ASSIGNMENT | Exact copy, no pictures: every line from the one that contains "[Tiktok] (107, 103)" through the end of the data below, and nothing else.

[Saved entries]
..............................

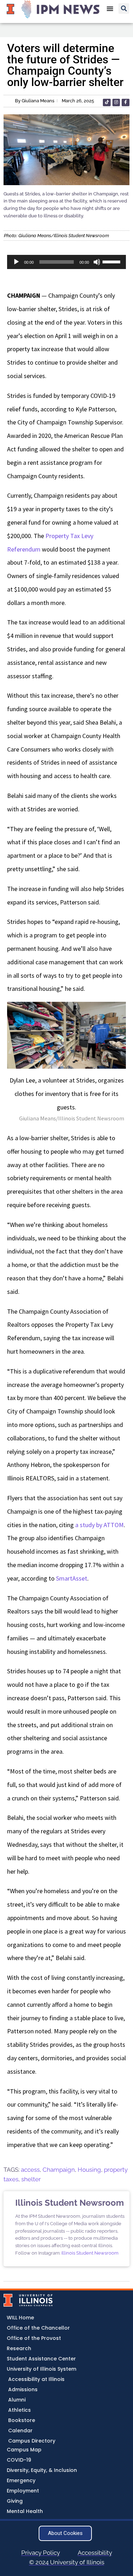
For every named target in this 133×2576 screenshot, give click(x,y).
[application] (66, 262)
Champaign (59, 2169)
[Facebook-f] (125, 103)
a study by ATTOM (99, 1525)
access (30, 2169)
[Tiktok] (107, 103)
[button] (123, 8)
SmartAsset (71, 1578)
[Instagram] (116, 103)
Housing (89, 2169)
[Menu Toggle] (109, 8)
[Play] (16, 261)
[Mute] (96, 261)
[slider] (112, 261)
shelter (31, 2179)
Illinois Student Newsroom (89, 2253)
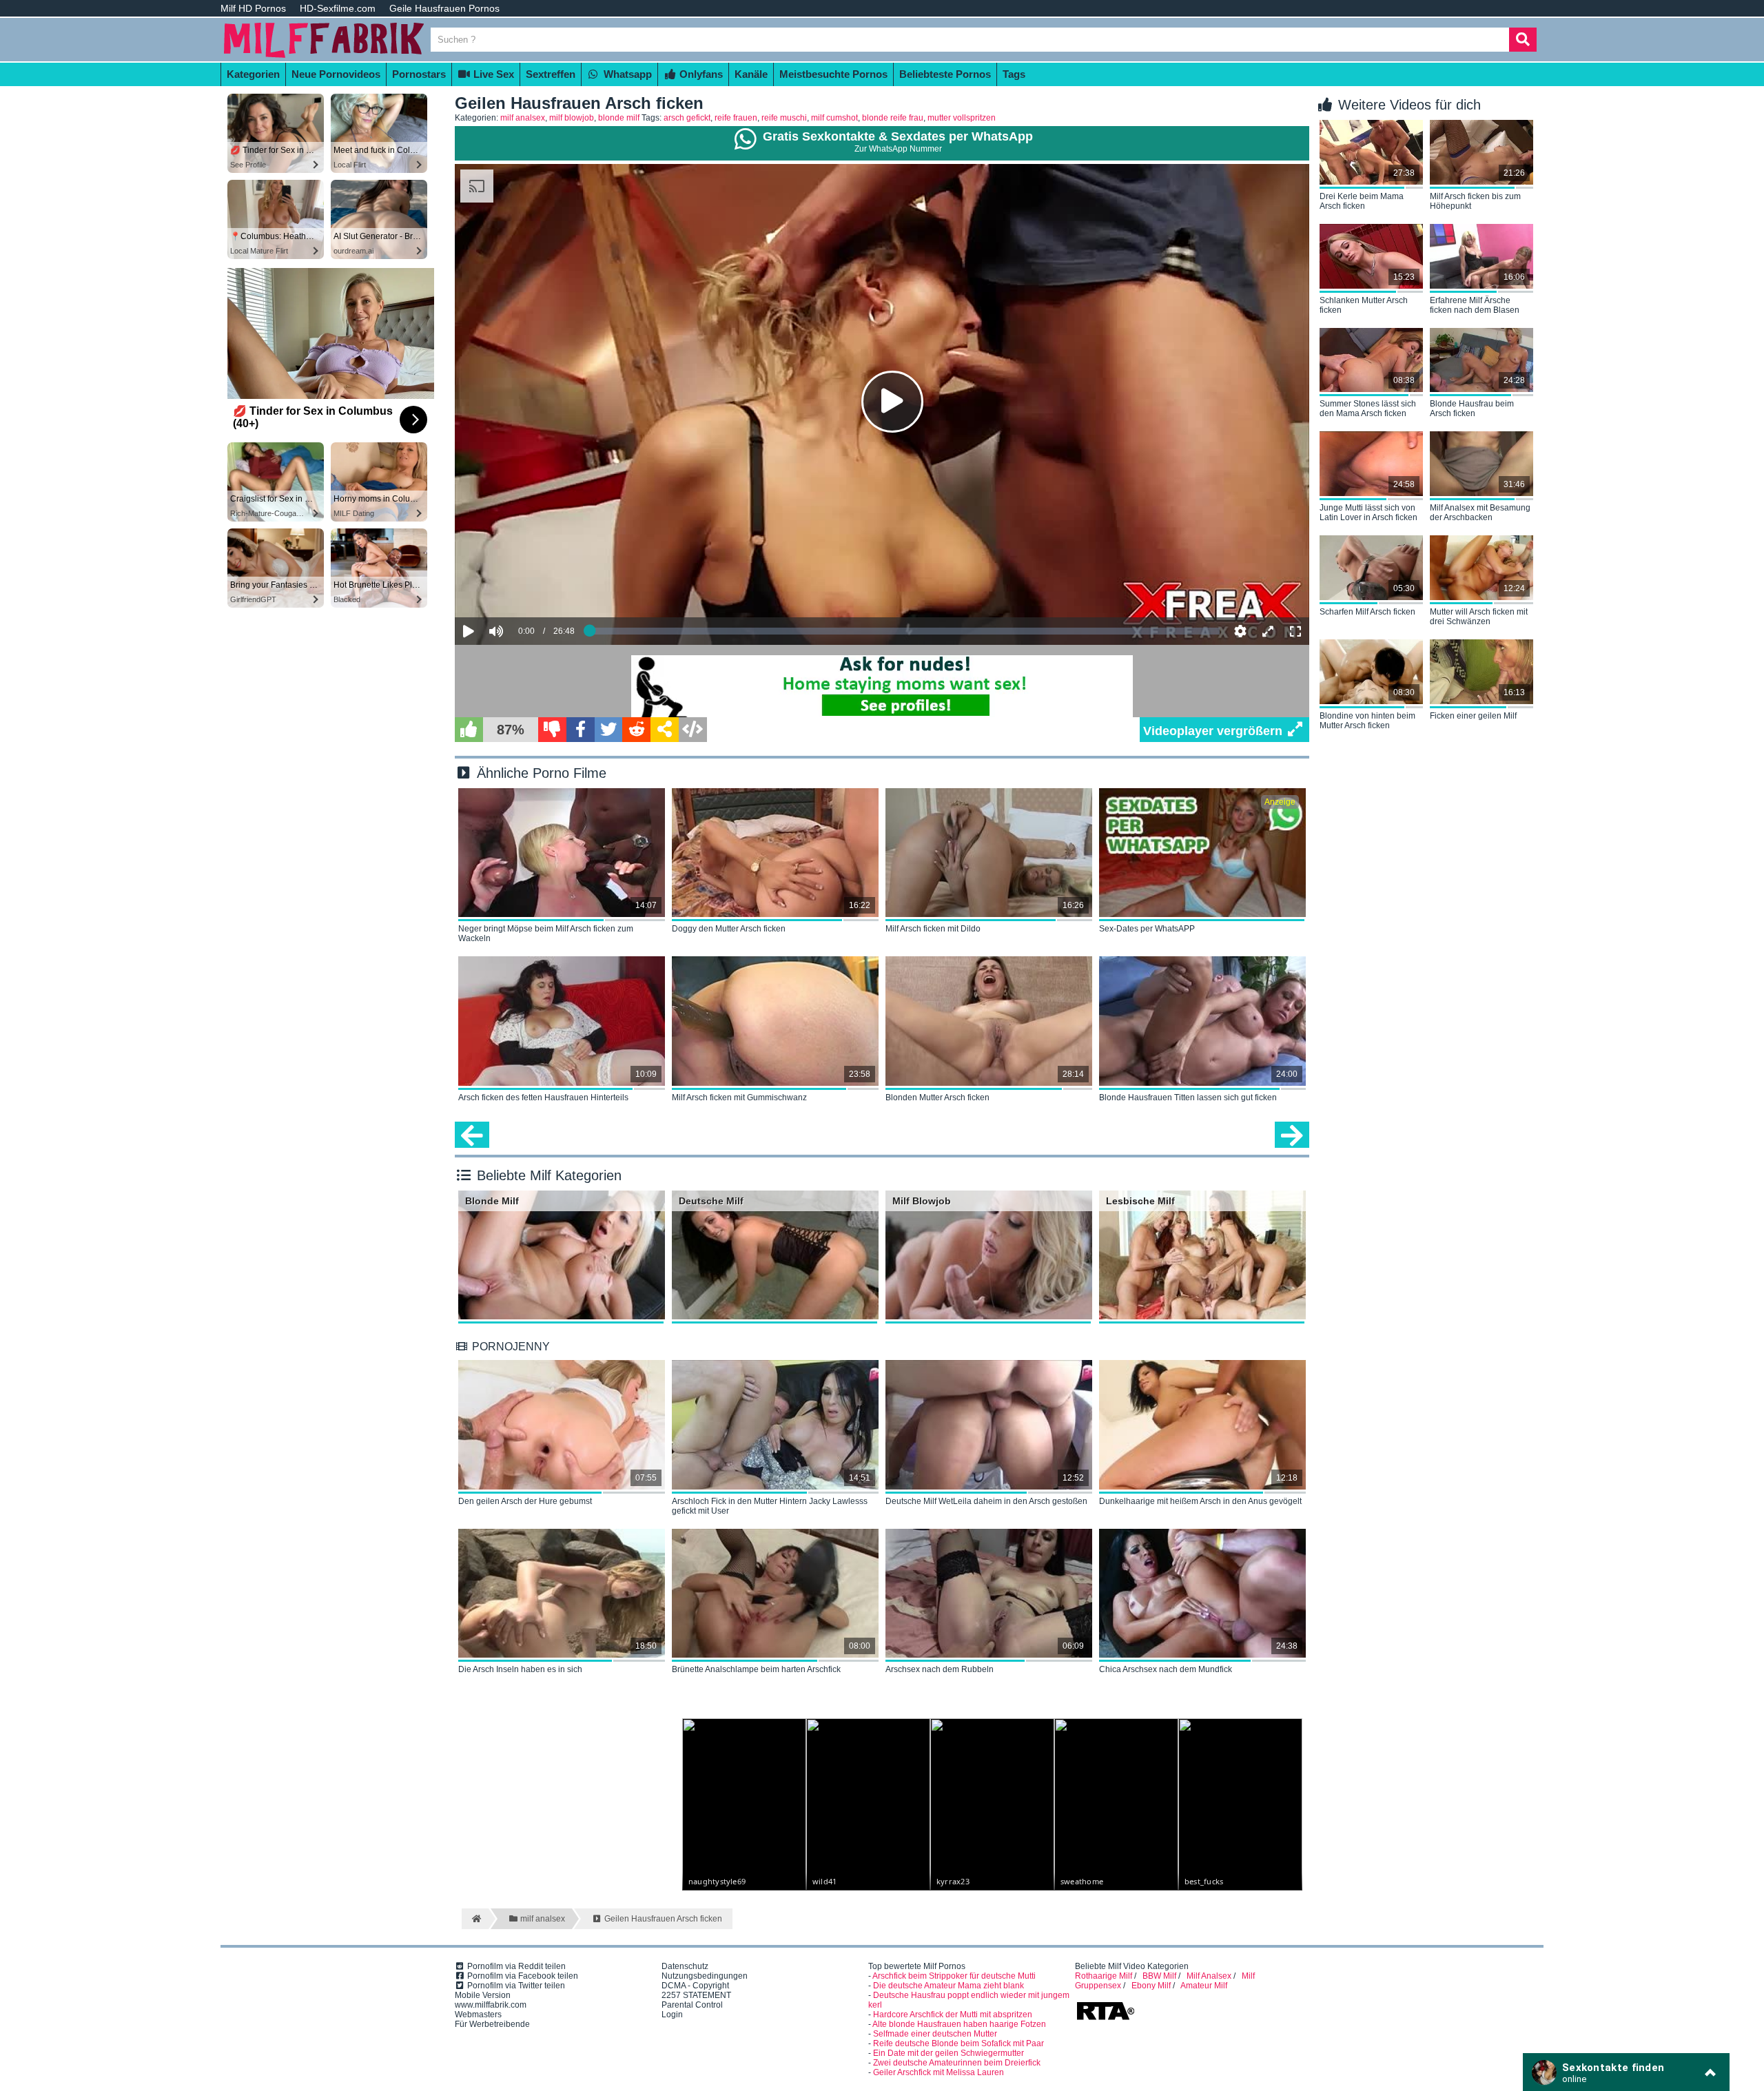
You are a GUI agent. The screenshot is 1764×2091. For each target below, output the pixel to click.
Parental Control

..............................

EXPECTED ANSWER |
[Tiktok] (107, 103)
[button] (123, 8)
SmartAsset (71, 1578)
[Instagram] (116, 103)
Housing (89, 2169)
[Menu Toggle] (109, 8)
[Play] (16, 261)
[Mute] (96, 261)
[slider] (112, 261)
shelter (31, 2179)
Illinois Student Newsroom (89, 2253)
You are a GUI agent. The screenshot is 1764×2091. For each target below, output the pixel to click.
Parental Control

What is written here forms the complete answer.